• [^] # Re: Belle déformation

    Posté par (site web personnel, Mastodon) . En réponse au journal Être propriétaire d'un logiciel libre. Évalué à 2.

    Ah merci de ton commentaire, car ce sont des commentaires de ce genre que j'attends.

    Le problème est que tu mélanges des notions de propriété matérielle avec des notions de possessions immatérielles.

    Déjà tu commences par une dissociations propriété/possession, est-ce que l'on retrouve cette dissociation dans le droit ? En fait je n'aime pas du tout l'expression de "propriété intellectuelle", et je n'ai assumé ce terme de propriété que parce qu'on l'entend partout. Mais je pense que le terme de "possession" n'est pas meilleur.

    J'ai joué le jeu d'appliquer la définition de propriété pour voir si ça marchait. On y arrive plus ou moins avec des pirouettes (la copie) et des déformations que d'autres pointent du doigt.

    Toi-même, malgré tes guillemets, tu ne peux t'empêcher de dire qu'une œuvre "appartient" à son auteur, pourtant dans ton "bref" tu dis bien qu'il n'y a pas de propriétaire mais que des auteurs.

    Je me demande si la source de toutes ces confusions n'est pas le fait justement d'avoir confondu auteur et propriétaire ? Par exemple, il est très répandu que les gens posent des "copyright mon nom" partout. Dans la plupart des cas, ils veulent juste qu'on sache que c'est eux qui l'ont écrit et ils confondent "je suis l'auteur" avec "tout droit réservé".

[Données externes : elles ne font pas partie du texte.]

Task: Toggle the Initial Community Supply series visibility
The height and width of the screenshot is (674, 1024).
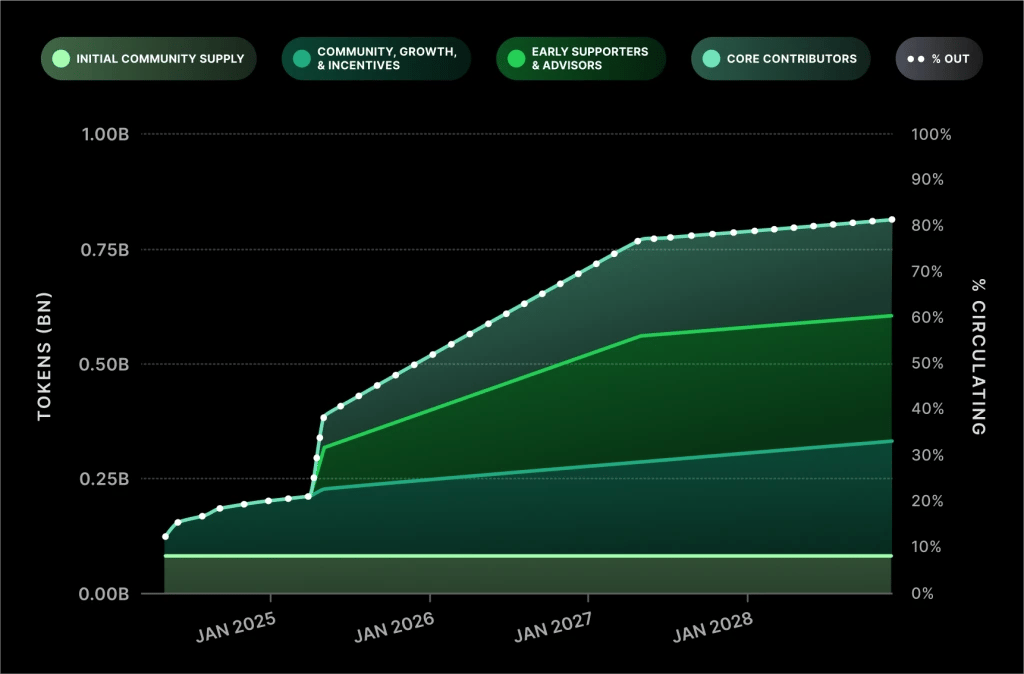Action: [148, 59]
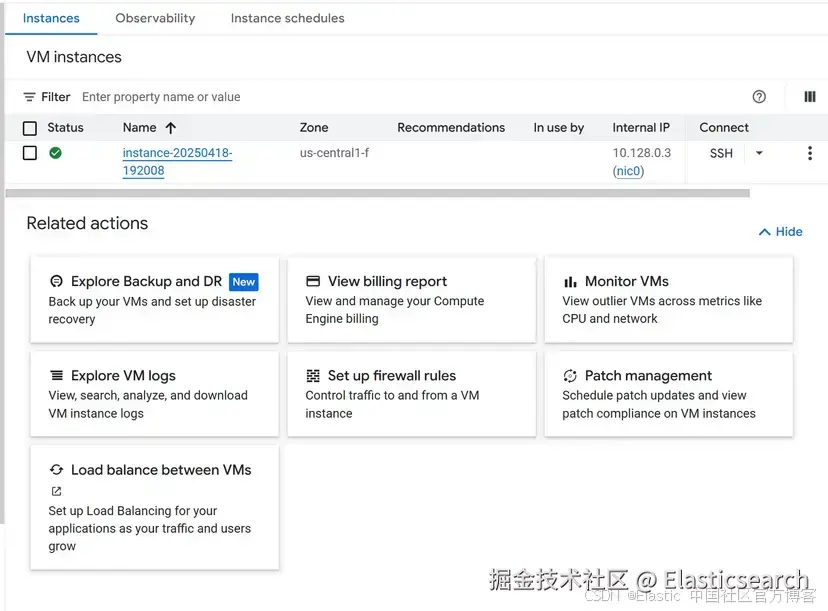Switch to the Observability tab

click(x=155, y=18)
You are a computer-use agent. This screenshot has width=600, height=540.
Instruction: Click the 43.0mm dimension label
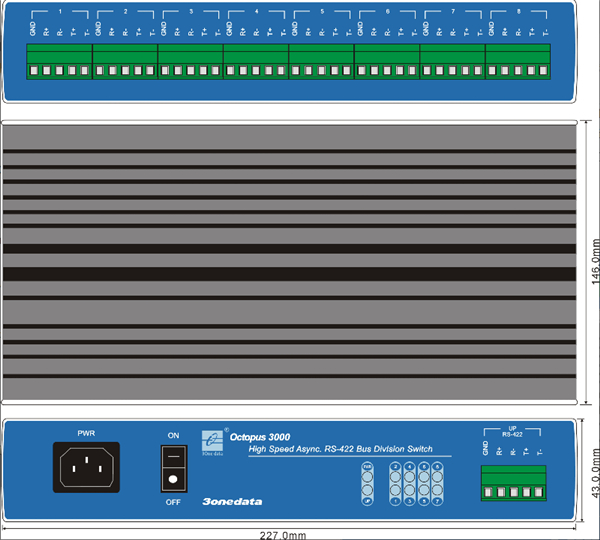[594, 468]
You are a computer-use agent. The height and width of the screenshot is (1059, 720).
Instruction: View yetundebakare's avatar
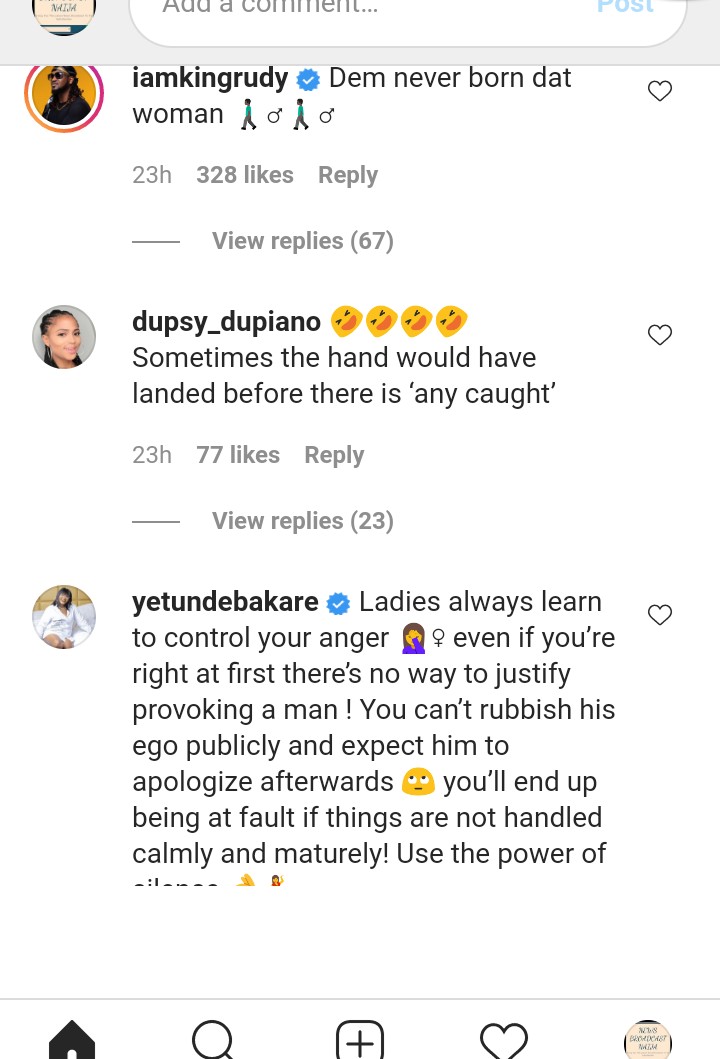click(64, 617)
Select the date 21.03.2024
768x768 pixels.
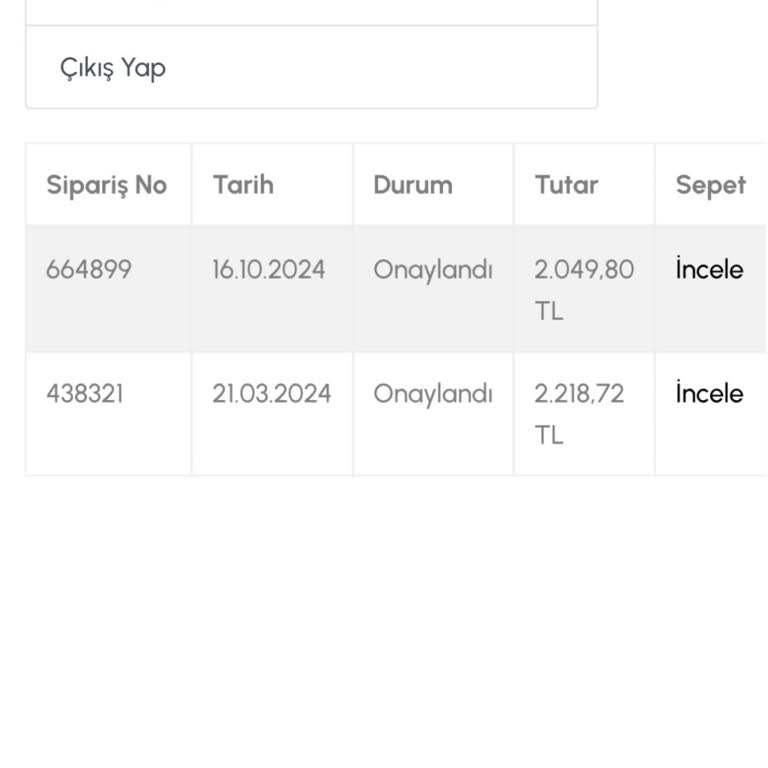(x=271, y=394)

    Deux exemples significatifs tirés de la vraie vie :

    • Récemment j'ai vu dans un magazine "© Michel Ange" à coté d'une peinture de Michel Ange : le gars voulait juste dire que c'était une peinture de Michel Ange.
    • Il y a aussi des gens qui écrivent des partitions pour des cérémonies religieuses et qui écrivent systématiquement "copyright moi" sans s'imaginer que par là même ils écrivent "interdit de s'en servir pour une cérémonie religieuse" (ça va faire plaisir aux anticléricaux de DLFP ;)

    En plus de l'absurdité d'utiliser un concept anglo-saxon (le copyright ne veut rien dire en France) cela témoigne surtout d'une confusion d'intérêts. Au final tout le monde parle de propriété alors que c'est un terme qui ne peut pas s'appliquer. Dans ce cas là on ne peut même jamais parler de logiciel "propriétaire" puisque, par exemple, même Microsoft n'est pas propriétaire de Windows et n'en est que l'auteur (à la rigueur le détenteur des droits sur le logiciel, mais pas le détenteur du logiciel).